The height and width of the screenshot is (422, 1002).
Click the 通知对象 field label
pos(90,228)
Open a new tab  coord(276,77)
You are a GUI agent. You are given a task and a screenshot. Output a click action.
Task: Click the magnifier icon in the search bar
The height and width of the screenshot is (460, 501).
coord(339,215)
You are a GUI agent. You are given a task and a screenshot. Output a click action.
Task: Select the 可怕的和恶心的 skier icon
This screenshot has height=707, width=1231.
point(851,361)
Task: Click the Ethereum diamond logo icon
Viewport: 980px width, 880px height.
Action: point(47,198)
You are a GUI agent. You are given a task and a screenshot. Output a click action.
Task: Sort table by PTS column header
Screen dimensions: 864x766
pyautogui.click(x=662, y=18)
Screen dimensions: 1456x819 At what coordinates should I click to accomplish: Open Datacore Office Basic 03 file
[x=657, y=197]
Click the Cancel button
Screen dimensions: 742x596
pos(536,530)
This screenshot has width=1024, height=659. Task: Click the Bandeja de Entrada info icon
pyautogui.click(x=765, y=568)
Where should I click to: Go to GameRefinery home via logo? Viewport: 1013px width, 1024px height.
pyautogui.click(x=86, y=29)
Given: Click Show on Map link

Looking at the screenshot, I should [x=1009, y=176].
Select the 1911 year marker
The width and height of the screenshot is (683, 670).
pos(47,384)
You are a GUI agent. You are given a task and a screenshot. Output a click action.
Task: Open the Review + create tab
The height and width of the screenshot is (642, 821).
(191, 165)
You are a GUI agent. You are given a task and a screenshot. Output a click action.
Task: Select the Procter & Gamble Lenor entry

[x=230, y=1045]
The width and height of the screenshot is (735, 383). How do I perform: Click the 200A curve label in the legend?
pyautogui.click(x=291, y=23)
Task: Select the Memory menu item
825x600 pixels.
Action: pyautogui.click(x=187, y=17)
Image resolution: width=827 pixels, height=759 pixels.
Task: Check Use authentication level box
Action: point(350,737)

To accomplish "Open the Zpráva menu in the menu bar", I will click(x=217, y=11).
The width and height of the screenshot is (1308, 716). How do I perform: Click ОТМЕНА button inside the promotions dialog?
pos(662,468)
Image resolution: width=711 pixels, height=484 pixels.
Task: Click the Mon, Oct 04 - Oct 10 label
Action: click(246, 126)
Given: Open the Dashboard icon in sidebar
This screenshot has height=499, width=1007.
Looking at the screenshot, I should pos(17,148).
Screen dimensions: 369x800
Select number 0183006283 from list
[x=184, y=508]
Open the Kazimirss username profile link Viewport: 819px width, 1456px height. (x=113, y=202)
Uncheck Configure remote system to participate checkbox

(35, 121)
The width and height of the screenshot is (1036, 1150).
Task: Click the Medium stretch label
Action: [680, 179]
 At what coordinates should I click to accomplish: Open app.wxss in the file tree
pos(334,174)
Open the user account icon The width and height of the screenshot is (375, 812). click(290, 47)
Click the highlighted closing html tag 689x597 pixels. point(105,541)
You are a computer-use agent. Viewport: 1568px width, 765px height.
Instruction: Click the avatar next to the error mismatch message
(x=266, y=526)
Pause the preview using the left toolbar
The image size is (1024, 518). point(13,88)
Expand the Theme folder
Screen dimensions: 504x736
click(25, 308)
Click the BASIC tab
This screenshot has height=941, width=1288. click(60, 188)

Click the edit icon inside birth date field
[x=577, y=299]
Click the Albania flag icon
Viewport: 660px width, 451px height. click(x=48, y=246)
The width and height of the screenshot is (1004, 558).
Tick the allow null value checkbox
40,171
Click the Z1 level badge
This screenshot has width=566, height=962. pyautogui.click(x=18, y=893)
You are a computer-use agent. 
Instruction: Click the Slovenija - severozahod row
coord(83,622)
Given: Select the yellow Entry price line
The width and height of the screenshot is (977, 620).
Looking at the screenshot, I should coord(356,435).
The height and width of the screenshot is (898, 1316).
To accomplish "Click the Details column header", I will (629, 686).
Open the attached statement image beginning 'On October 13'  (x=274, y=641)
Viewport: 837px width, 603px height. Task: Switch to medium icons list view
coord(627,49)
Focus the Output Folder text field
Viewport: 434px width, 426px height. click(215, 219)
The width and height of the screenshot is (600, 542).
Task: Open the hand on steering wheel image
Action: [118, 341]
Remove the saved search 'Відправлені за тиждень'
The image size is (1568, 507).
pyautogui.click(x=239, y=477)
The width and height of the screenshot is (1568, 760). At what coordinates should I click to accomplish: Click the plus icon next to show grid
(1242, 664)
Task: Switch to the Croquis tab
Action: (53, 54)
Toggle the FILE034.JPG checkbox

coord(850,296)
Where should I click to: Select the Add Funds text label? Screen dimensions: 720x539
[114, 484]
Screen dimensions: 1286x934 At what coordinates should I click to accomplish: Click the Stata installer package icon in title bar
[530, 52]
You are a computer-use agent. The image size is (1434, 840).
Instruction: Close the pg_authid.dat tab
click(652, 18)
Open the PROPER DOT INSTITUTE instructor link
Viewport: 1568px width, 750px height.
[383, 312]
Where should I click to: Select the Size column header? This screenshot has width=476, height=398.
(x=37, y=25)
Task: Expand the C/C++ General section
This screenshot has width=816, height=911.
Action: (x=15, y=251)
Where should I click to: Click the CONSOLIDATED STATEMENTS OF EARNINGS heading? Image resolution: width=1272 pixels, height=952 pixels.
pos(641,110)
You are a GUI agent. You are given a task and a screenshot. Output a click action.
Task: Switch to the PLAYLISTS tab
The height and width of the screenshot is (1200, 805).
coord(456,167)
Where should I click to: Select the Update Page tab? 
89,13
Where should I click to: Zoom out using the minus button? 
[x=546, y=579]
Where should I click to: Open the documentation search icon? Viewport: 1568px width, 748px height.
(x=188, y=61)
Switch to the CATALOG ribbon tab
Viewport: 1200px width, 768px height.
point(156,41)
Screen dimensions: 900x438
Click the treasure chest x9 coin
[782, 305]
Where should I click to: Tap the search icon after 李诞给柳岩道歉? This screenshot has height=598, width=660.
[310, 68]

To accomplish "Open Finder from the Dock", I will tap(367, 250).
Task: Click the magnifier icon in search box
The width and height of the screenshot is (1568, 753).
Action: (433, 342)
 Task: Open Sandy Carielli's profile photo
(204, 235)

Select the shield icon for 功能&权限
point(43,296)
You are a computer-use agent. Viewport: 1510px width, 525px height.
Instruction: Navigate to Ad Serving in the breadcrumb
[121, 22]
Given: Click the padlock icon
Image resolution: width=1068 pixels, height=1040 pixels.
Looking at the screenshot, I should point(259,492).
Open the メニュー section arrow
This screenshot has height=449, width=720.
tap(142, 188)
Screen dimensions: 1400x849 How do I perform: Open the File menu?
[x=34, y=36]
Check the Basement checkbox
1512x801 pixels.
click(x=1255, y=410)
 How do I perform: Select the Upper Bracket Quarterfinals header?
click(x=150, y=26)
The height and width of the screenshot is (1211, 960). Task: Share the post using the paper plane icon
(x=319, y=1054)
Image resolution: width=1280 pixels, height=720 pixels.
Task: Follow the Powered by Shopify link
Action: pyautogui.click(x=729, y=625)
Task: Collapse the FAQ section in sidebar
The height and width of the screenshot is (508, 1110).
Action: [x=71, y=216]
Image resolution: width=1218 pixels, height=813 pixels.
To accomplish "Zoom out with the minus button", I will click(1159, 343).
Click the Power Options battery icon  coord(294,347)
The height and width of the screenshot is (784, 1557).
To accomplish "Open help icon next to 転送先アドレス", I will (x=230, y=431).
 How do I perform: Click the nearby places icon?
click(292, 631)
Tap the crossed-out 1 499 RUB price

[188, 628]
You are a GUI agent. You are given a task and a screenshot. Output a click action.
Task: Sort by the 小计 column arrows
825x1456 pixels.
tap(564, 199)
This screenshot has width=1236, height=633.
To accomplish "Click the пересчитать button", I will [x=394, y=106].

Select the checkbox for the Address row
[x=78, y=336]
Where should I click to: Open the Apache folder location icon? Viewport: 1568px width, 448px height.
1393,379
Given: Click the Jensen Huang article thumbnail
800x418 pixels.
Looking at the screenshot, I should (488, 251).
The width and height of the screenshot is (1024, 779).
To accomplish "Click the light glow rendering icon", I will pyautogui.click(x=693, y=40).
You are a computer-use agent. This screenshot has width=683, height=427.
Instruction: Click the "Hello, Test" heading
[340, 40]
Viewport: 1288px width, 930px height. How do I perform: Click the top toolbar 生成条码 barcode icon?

• **Exercise goal**:
Write out the lines of the listing from the one with "Where should I click to: Open the Apache" to the very end, inclusive, exactly as they appear and with nothing added.

• **Output for this task**:
Where should I click to: Open the Apache folder location icon? Viewport: 1568px width, 448px height.
1393,379
Given: Click the Jensen Huang article thumbnail
800x418 pixels.
Looking at the screenshot, I should (488, 251).
The width and height of the screenshot is (1024, 779).
To accomplish "Click the light glow rendering icon", I will pyautogui.click(x=693, y=40).
You are a computer-use agent. This screenshot has width=683, height=427.
Instruction: Click the "Hello, Test" heading
[340, 40]
Viewport: 1288px width, 930px height. How do I perform: Click the top toolbar 生成条码 barcode icon?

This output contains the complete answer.